Read between the lines: Are Bridget Riley’s paintings really fine art?

Bridget Riley's paintings are beautiful creations, but should they be regarded as fine art – or merely framed wallpaper?

I once had dinner with Bridget Riley. I can't remember much about the occasion – it was at the house of a prominent broadcaster, one firmly rooted in the arts establishment – except that Riley herself was likeably dynamic and feisty, keen on hand-rolled cigarettes, and professed herself – as she often has in print – to be an anarchist.

Even at the time I thought this a little dissonant, given that she is a Commander of the British Empire, but I gave her the benefit of the doubt: perhaps she was a fifth columnist, seeking to command said empire, solely in order to effect its dissolution?

I've been to exhibitions of Riley's work as well, most notably at one of her secondary market dealers, Robert Sandelson, in London's Cork Street. Standing in a whole room full of Rileys – in this case jaggy ones – is a very specific kind of experience, one to which I'll return later.
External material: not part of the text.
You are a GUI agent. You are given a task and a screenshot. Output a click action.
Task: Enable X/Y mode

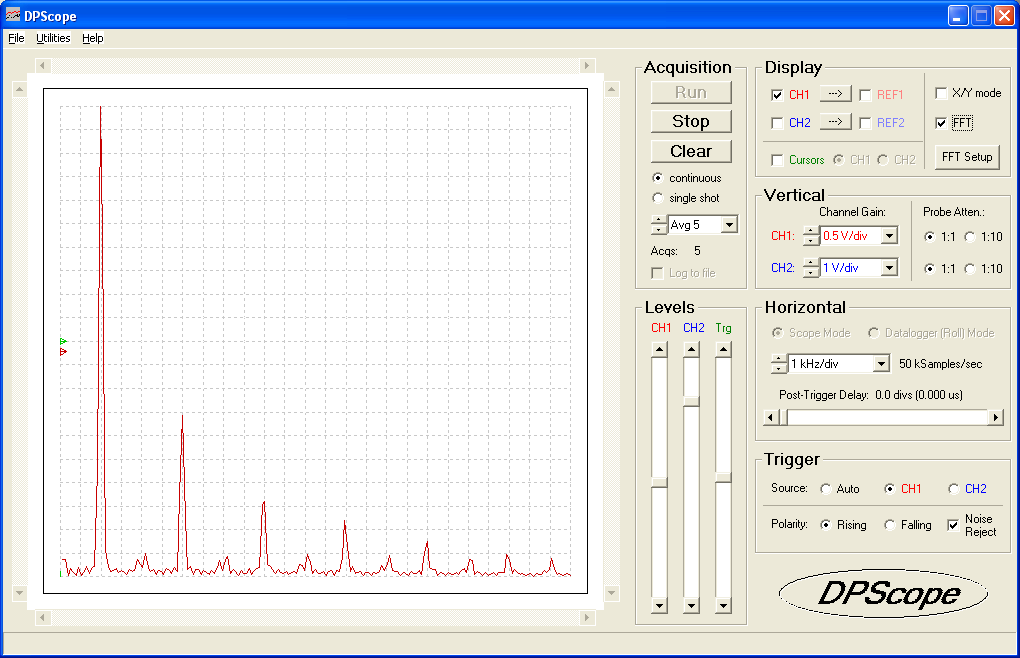pos(941,93)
My wife and I even own three Riley prints, Green Dominance from 1977 (an edition of 100); Fête from 1989 (an edition of 60), and Rose from 1978 (the artist's proof). They're beautiful things, no doubt: the two from the late 1970s are all sinuous lines and ripples of colour like the heliotropism of waterfalls, whereas Fête is of the jagged and blocky type.

They add light, symmetry and distinction to our home, these prints, but I've never seriously considered sitting down and regarding them for any period of time. I once had a lengthy wrangle with a famous art dealer and an equally famous collector about the merits of Warhol as an artist, and while I was able to concede his significance, and by extension his achievement, I take it for granted that a fundamental mark of an artist's distinction is the length of time that it engages its viewer; not as the signpost towards or aide-memoire of some aesthetic theory, or intellectual construct, but in the very depths of its thisness.

Of course, if we take Riley at her own word, she has no real need of our concerted attention. Since she herself professes her abstraction to be an analogue of what we see before we impose any intellectual rubric on that raw sense datum, she presumably would be happy for the works to receive such scant regard, for them to be a species of framed wallpaper.

Except that she can't be, because while the vast critical literature associated with her oeuvre can be instantly read as the conceptual analogue of those patterns themselves, it takes far longer to wade through the verbiage than it does to admire the pretty colours and simple shapes. Now, most of what passes for contemporary art criticism is arrant nonsense and Riley's supporters, together with Riley herself, are no more guilty than most; but what seems particularly sad about this piffle is that once upon a time – back in the 1960s – she had interesting ideas about what art could be, and where it might lead.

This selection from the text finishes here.